In the fourth quarter, Israel’s gross domestic product (GDP) grew at an annualized rate of 2.5%, following a contraction in the second quarter and a solid 5.3% growth in the third quarter. However, when adjusted for population growth, GDP per capita contracted by 0.3%, continuing a downward trend from the previous year.
Government Spending and Economic Impact
The significant uptick in government spending, which rose by 13.7% in 2024, was driven by defense needs, with military spending soaring 43.3%. This spending boost helped fuel consumer demand, as many Israelis chose to stay in the country during the conflict, thus supporting local consumption. Consumer spending itself increased by 3.9%, showing that domestic demand remained robust despite global uncertainties.

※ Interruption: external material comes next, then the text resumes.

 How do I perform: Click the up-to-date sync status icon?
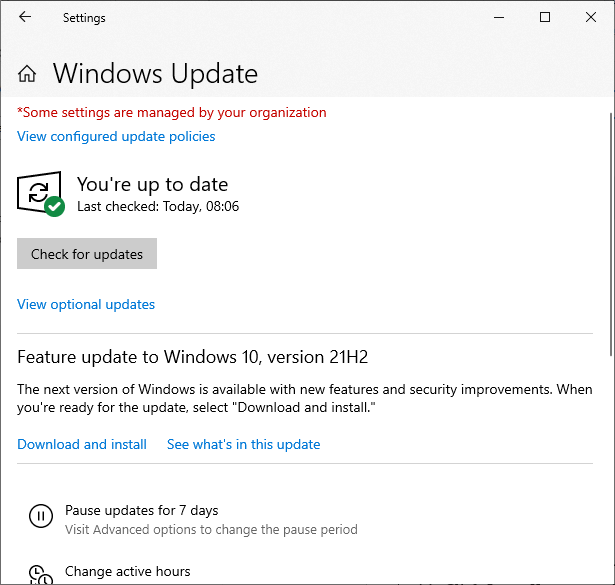point(40,194)
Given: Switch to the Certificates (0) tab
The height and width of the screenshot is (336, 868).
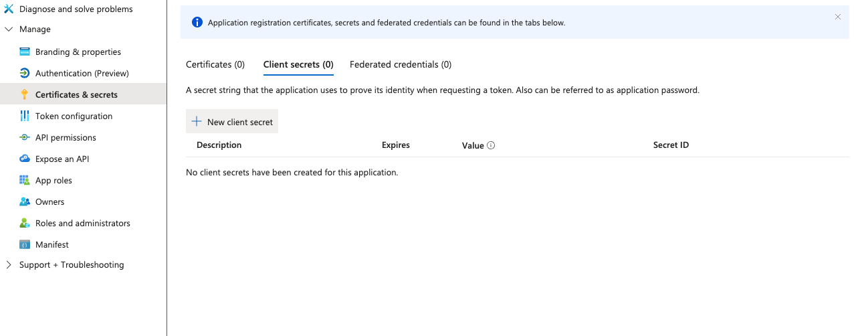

However, the war and its repercussions led to a drop in business sector output, down 0.6%, and a sharp decline in fixed asset investments, which fell by 5.9%. Exports also suffered, with goods and services exports decreasing by 5.6% in 2024. Despite these challenges, the country’s economy showed signs of recovery in the final quarter of 2024, with consumer spending jumping 9.5% and investments in fixed assets climbing by 14.1%.
Looking Ahead: Post-War Economic Recovery
The 2024 economic growth surpassed initial expectations, with both the Bank of Israel and the Finance Ministry having forecast lower growth rates. The positive results from the fourth quarter, including growth in business output and government expenditure, suggest that Israel may be on track for a steady recovery as it navigates the complex challenges posed by ongoing conflicts.
With defense spending and domestic consumption leading the way, Israel’s economic future in the coming years will depend heavily on managing geopolitical risks while sustaining growth in key sectors such as technology, consumer goods, and infrastructure.